Şuç bende değildi… İnanın ne başlamasını ne de böyle bitmesini istemedim… Her şey kontrolüm dışında gelişti ve birden benliğimin kilitlendiğini yaşadım, sonra olanlar oldu… Suçum neydi? Neden ışıltılarla gösterdiğin karanlığına çektin?
Parayla değil sırayla demiştim bir şiirimde: şimdi yine aynı duygudayım… Onunla, bana yaşattıklarını paylaşıyorsun ve inan ki sonuç farklı olmayacak…Bulduğuna değil kaybettiğine üzüleceksin…
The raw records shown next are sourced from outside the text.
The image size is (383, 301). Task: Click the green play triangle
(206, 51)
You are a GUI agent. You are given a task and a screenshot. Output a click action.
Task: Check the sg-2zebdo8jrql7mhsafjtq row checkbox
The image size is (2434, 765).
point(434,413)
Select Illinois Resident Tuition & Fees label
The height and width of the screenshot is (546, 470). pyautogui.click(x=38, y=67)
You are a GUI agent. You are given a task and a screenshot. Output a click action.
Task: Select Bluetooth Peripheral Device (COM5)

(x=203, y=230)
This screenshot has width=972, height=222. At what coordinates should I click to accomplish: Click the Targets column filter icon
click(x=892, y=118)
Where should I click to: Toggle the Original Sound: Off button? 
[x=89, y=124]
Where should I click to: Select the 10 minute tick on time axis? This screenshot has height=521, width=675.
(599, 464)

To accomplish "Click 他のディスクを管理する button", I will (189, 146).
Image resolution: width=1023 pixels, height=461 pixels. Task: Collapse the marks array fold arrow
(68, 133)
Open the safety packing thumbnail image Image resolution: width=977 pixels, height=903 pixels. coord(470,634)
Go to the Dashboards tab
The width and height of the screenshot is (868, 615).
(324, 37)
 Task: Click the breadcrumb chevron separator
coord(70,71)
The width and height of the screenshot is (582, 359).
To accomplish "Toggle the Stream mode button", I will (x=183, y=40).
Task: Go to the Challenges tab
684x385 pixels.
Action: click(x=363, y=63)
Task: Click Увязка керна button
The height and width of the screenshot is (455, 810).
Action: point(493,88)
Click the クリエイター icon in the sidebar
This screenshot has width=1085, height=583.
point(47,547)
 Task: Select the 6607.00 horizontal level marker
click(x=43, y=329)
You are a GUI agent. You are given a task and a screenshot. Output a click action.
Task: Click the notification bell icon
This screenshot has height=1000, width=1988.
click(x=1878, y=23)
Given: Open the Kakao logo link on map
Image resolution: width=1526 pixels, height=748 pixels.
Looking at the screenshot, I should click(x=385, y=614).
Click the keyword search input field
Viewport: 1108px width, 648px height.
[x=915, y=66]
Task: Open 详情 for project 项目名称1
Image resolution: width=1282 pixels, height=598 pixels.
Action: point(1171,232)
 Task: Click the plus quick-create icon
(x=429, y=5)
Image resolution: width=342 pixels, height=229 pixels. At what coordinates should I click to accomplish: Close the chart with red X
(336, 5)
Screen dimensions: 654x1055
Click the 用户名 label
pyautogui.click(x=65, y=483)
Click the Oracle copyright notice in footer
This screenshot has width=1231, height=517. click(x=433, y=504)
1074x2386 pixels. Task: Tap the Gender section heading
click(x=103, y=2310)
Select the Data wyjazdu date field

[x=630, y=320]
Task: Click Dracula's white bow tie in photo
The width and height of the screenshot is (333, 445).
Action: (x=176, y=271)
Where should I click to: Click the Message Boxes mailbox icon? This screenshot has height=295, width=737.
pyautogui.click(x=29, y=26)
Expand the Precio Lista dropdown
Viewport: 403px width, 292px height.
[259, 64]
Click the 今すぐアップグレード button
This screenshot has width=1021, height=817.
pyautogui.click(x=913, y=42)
Seni yüreğimdeki mezara gömdüm…
Sırılsıklamım, üşüyorum korkuyorum anla artık
Yağmur ormanlarına endeksli yüreğim
İnsanca sevgiyi sende yaşadı ama
Yok artık, kalmadı ışığın
Karanlıktayım, anla…
Sana hep yol göstermedim mi?
‘Göstermedin’ de!
Hadi, yalanlarını bir kez daha kus…
Yeniden, karanlığımda boğ beni…
Bulabilirsen bir daha karşında
Oyunlarına kurban et…
Kurşunla hadi!
Suç sende değil
Suç onda da değil…
O seni kölesi olarak görüyor ise
Kaderini suçluyorum…
Kendimi kahrediyorum bil bunu…
Psikolojisi bozuk sevgimdin
Şansım meleğimdin
Korkum olduğuna hala inanamıyorum
Ama artık öldün…
Seni yüreğimdeki mezara gömdüm
Sen de öyle yap
Göm beni anılarının mabedine
Her yılın 10 Mart’ında
Bir buket çiçek alıp
Haydarpaşa’ya karşı denize at
Hisseder iç çekerim belki
Belki de Sultanbeyli’ye doğru haykırırım
‘Kahrol varoş’…
Kahrol kader…
Kahrol nankörlük…
] ]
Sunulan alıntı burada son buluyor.